Your copy must hold all of the data below, unchanged and without images.

**Material for this exercise**.
=== Section Start ===

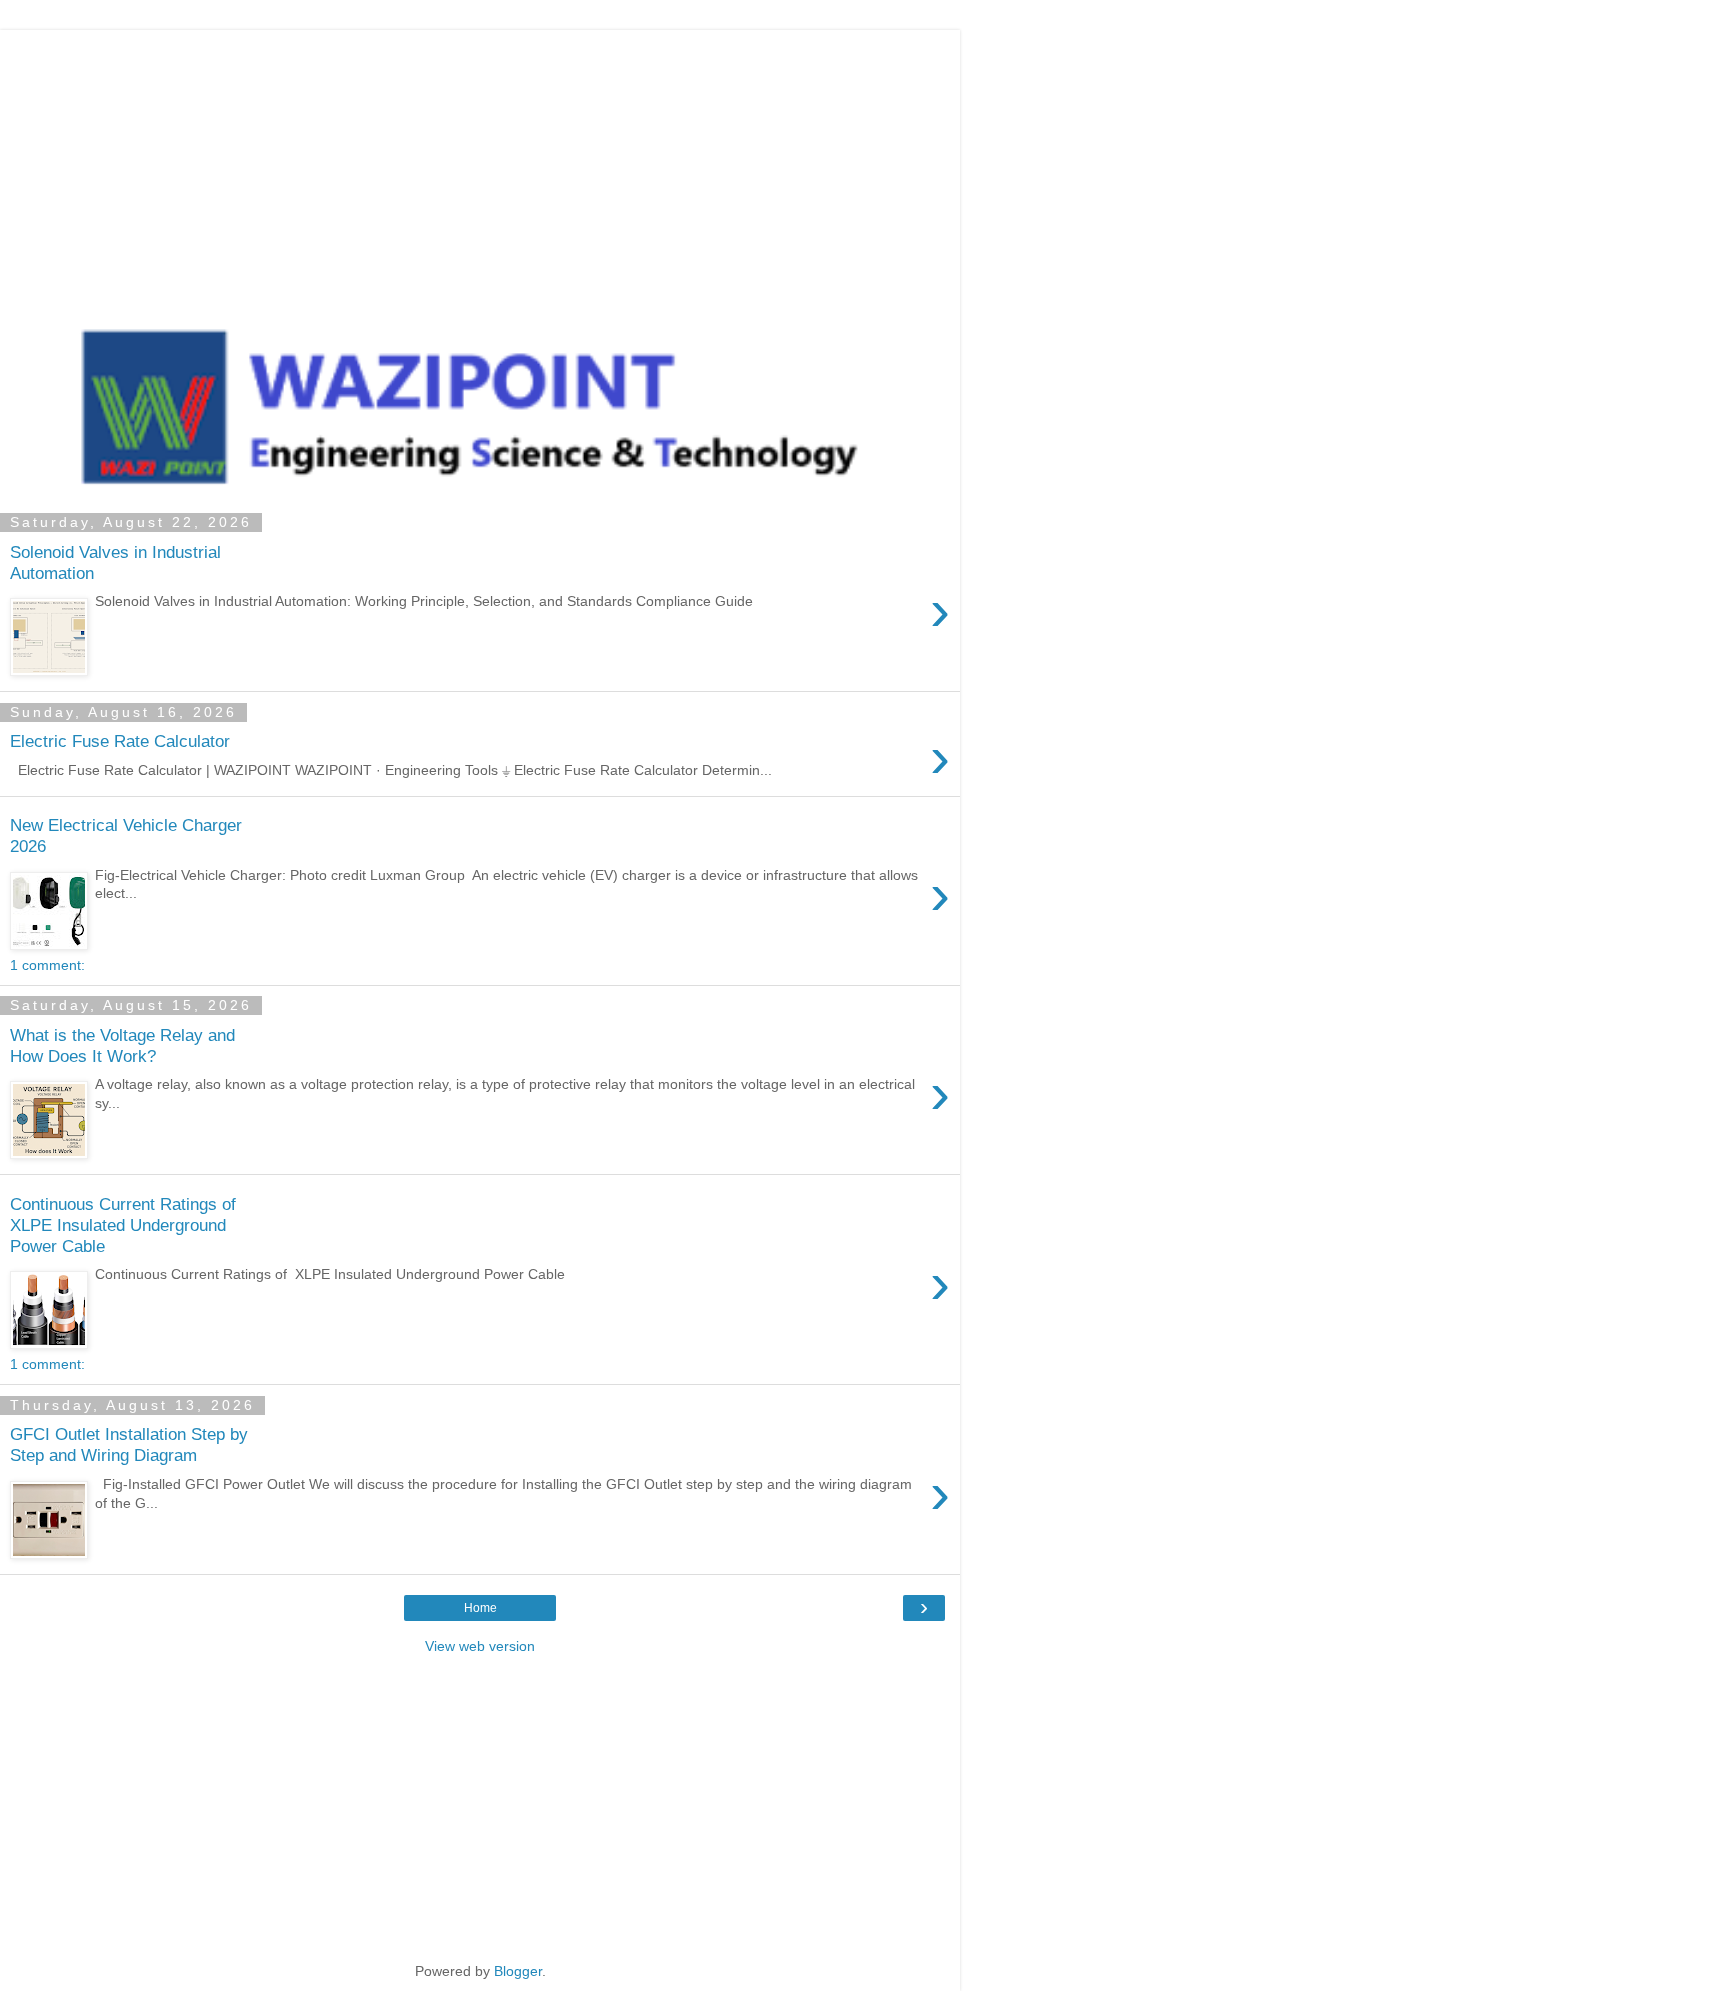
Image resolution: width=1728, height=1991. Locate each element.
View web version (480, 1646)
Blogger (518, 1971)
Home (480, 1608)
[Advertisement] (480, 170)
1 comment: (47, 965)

=== Section End ===

**Response to this exercise**.
Image resolution: width=1728, height=1991. Locate each element.
View web version (480, 1646)
Blogger (518, 1971)
Home (480, 1608)
[Advertisement] (480, 170)
1 comment: (47, 965)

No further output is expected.